WORK INSTRUCTIONS
**A)** According to the news report about Miami schools reopening, about how many students return to in-person classes on Monday?
**B)** Copy the passage of the news report about Miami schools reopening from "Parents and teachers" to "the new coronavirus." word for word.

MIAMI (AP) -- As Florida's largest school district prepares for a first wave of students to return to physical classrooms on Monday, several teachers and parents say schools are struggling to be ready.
Parents and teachers told the Miami Herald that the ventilation and air quality at some schools are concerning because of the way the schools are designed. A teacher told the newspaper that staff hadn't received face masks, wipes or hand sanitizer at one school in order to protect against the new coronavirus.
Teachers were spacing out desks without a measuring stick, according to that teacher.
A district spokeswoman said the school had given out cloth masks and the teacher was asking for a different type of mask.
Superintendent Alberto Carvalho on Saturday posted photos on social media showing schools with signage promoting social distancing and hygiene, air filters, socially distant desks and buses with hand sanitizer.
"Spent the day conducting school visits and touring one of our bus facilities," Carvalho wrote. "Air filters have been replaced, front offices are properly equipped, our buses have hand sanitizer and appropriate signage, and our empty classrooms are ready to welcome students back."
Around 22,000 students in pre-kindergarten, kindergarten, first grade and students with disabilities who follow a modified schedule are returning Monday as part of the first wave of pupils coming back to in-person classes in Miami-Dade County Public Schools, the nation's fourth largest district.
Meanwhile, Miami Beach Mayor Dan Gelber asked Florida Gov. Ron DeSantis to rethink his refusal to mandate masks statewide in light of President Donald Trump and First Lady Melania Trump contracting the virus. Gelber also told the governor in a letter that local governments should be able to enforce mask requirements.
"The notion that we are still debating this seems incomprehensible given the recent infections of the First Family, and the horrific impact the virus has had on our own residents," Gelber wrote.

SUPPLIED DATA
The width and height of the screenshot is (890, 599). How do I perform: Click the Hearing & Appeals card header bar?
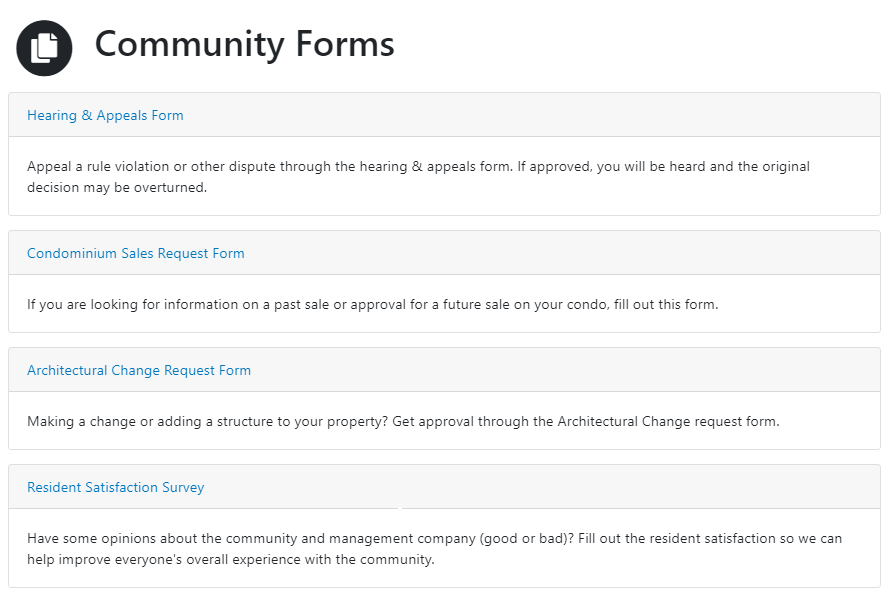pos(444,115)
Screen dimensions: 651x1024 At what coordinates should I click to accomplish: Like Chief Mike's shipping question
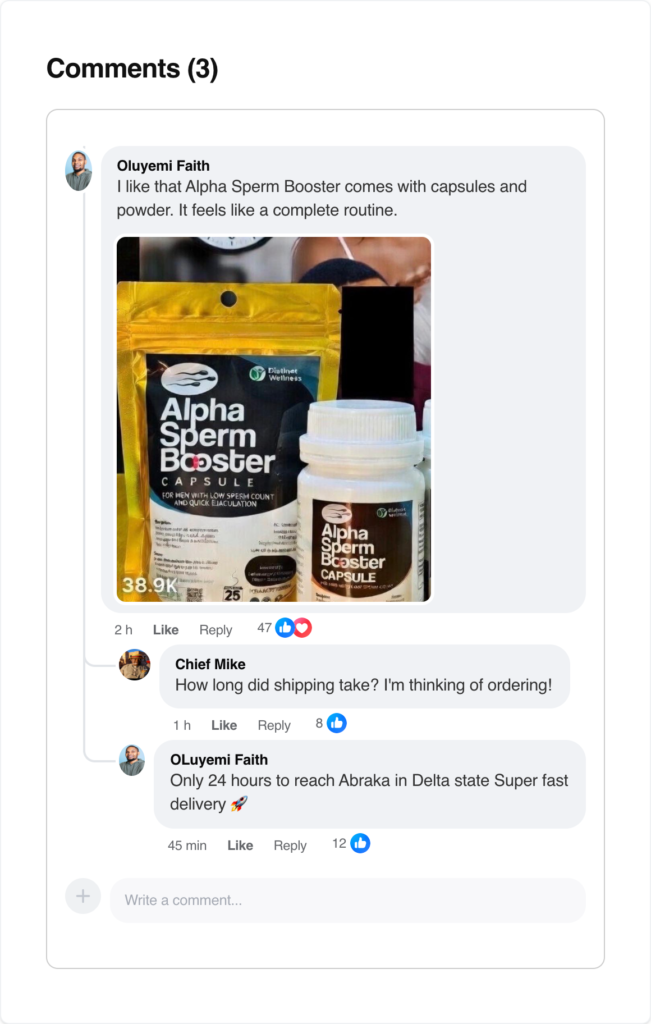[x=224, y=725]
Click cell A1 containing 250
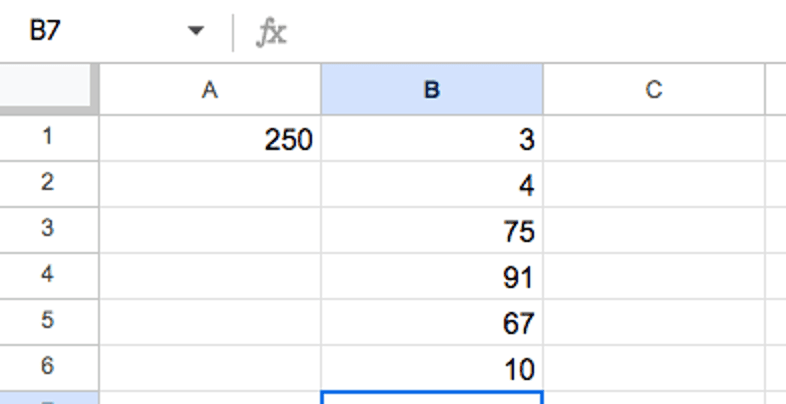This screenshot has height=404, width=786. pos(210,139)
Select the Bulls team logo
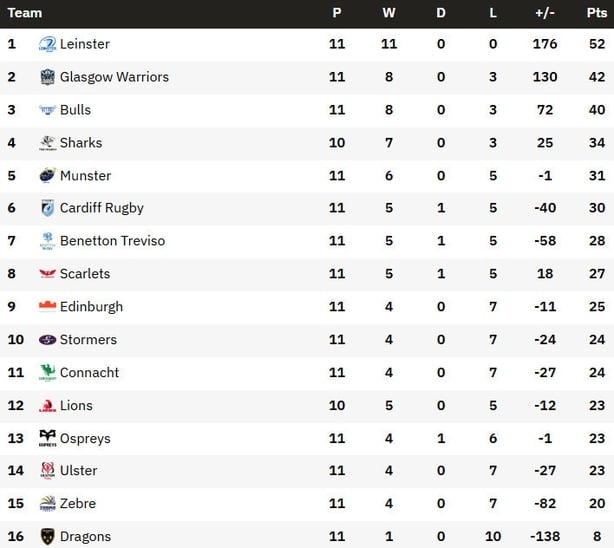The width and height of the screenshot is (614, 548). [x=47, y=110]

ANSWERS PER TASK
**A)** Around 22,000 students

**B)**
Parents and teachers told the Miami Herald that the ventilation and air quality at some schools are concerning because of the way the schools are designed. A teacher told the newspaper that staff hadn't received face masks, wipes or hand sanitizer at one school in order to protect against the new coronavirus.